DIRECTION → In the records below, render the stretch from the line containing "Where should I" through the end as a JSON list of strings, one string per line. Omit blank lines and leave the pictures out.

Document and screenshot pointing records
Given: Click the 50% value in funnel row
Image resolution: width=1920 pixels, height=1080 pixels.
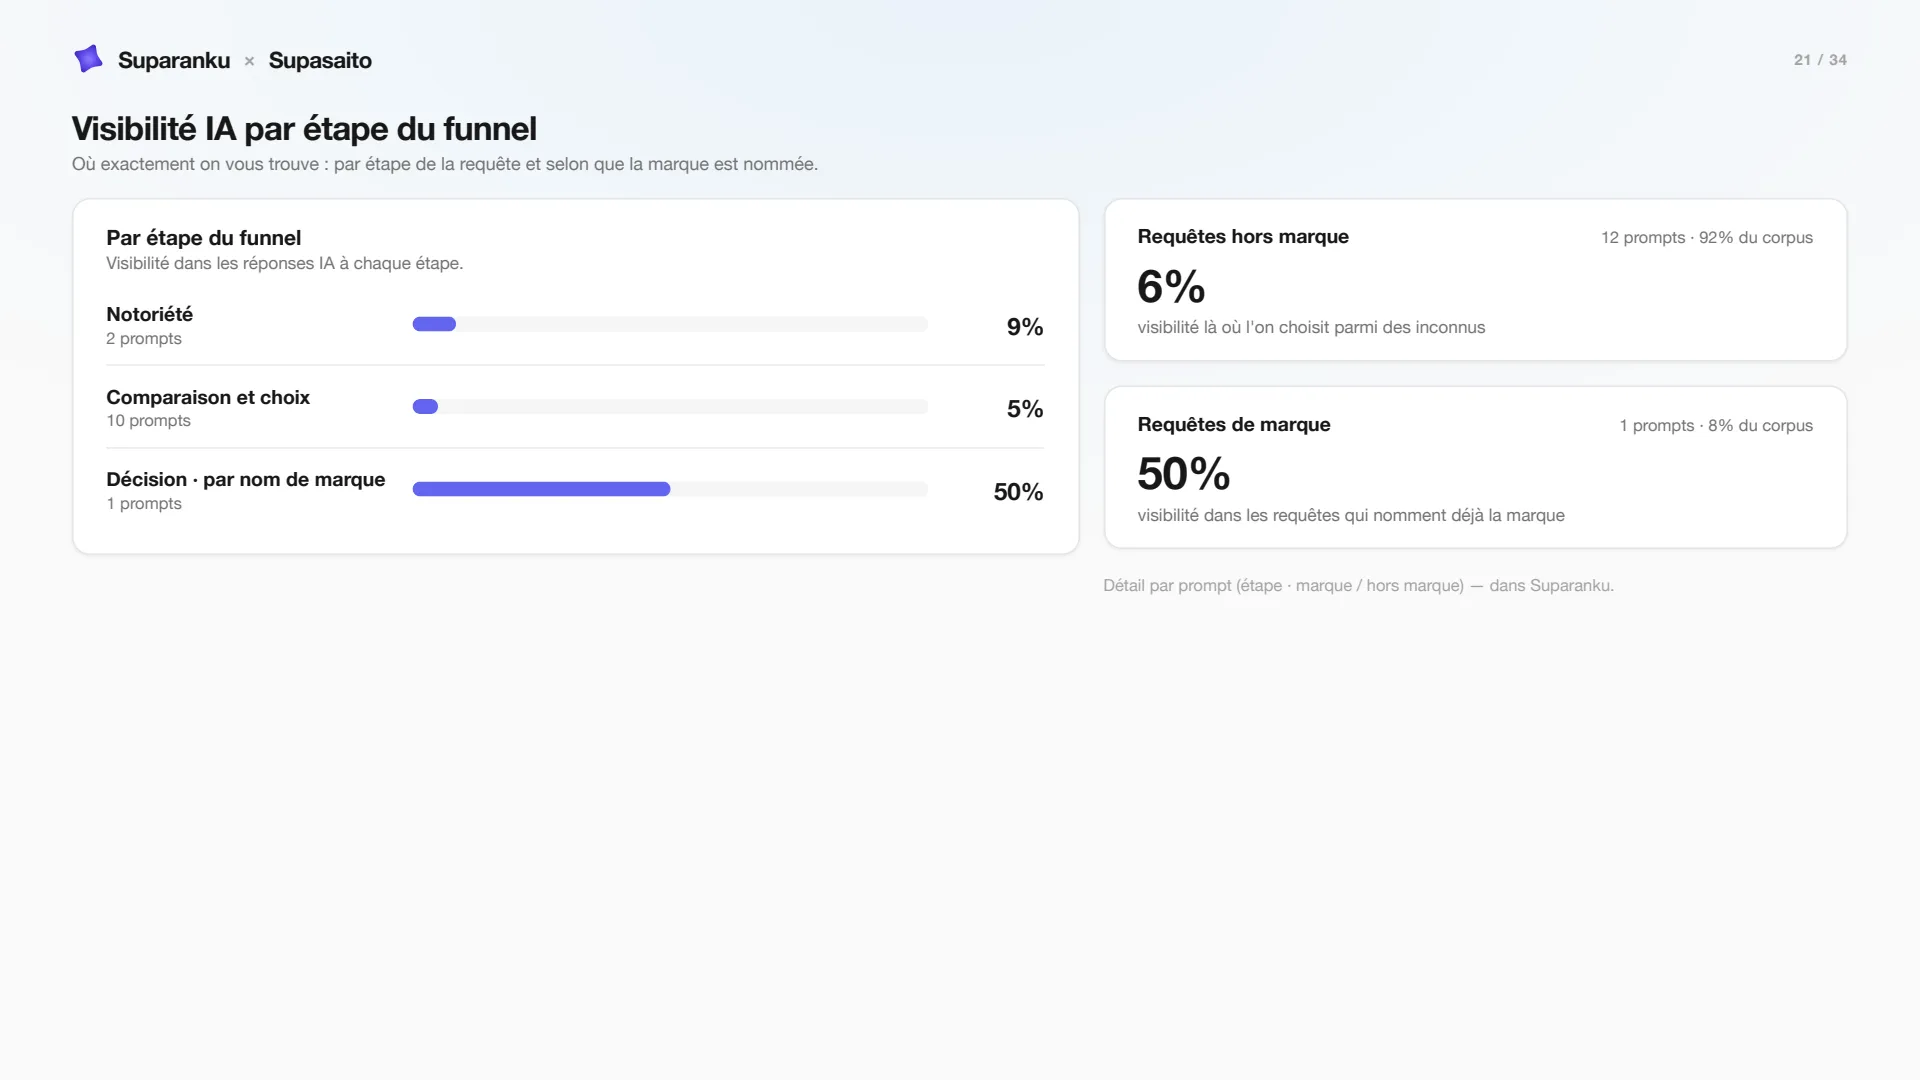Looking at the screenshot, I should click(x=1018, y=492).
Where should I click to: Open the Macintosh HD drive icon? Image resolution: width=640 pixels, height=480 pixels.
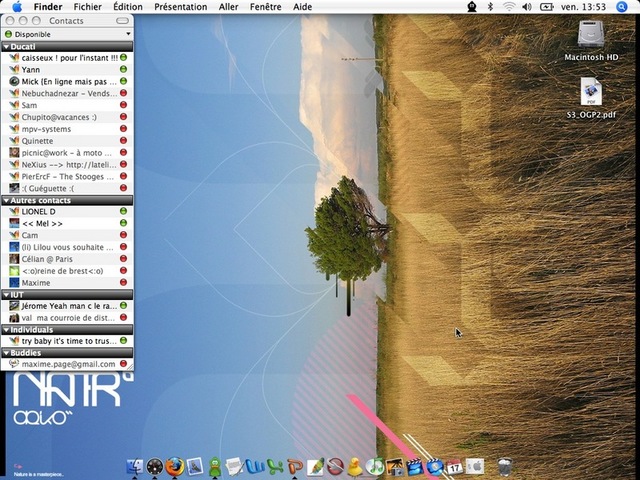[590, 36]
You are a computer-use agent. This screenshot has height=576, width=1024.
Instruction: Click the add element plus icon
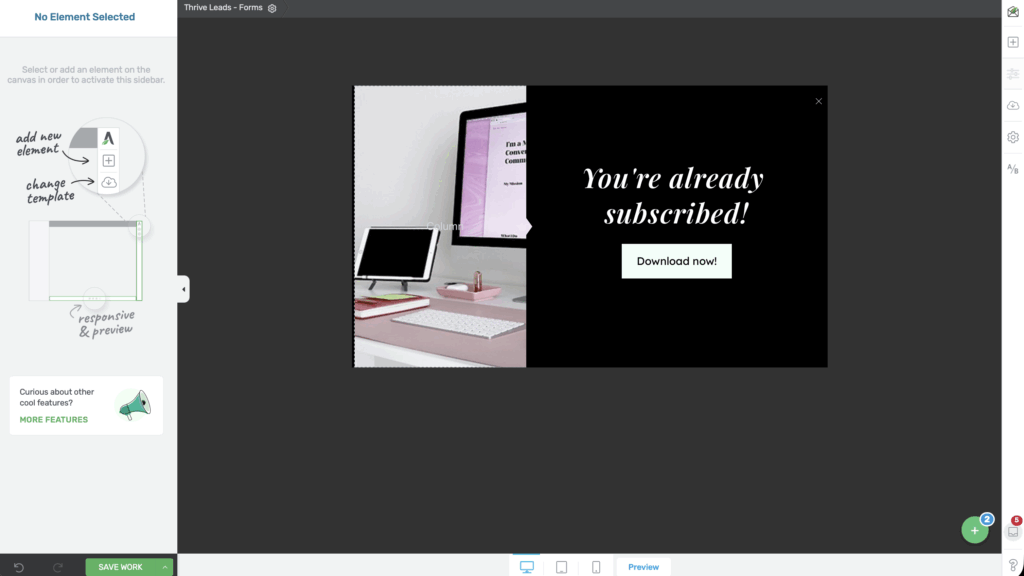[x=1013, y=43]
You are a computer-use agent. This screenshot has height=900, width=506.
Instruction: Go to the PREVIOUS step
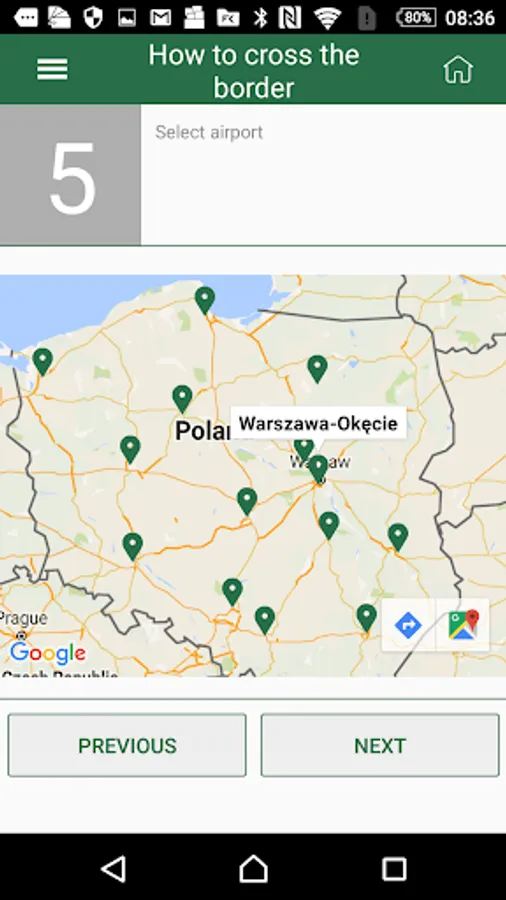(x=127, y=745)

FINISHED ANSWER →
[
  "Where should I click to: Open the Macintosh HD drive icon? Image resolution: width=640 pixels, height=480 pixels.",
  "[590, 36]",
  "You are a computer-use agent. This screenshot has height=576, width=1024.",
  "Instruction: Click the add element plus icon",
  "[x=1013, y=43]",
  "You are a computer-use agent. This screenshot has height=900, width=506.",
  "Instruction: Go to the PREVIOUS step",
  "(x=127, y=745)"
]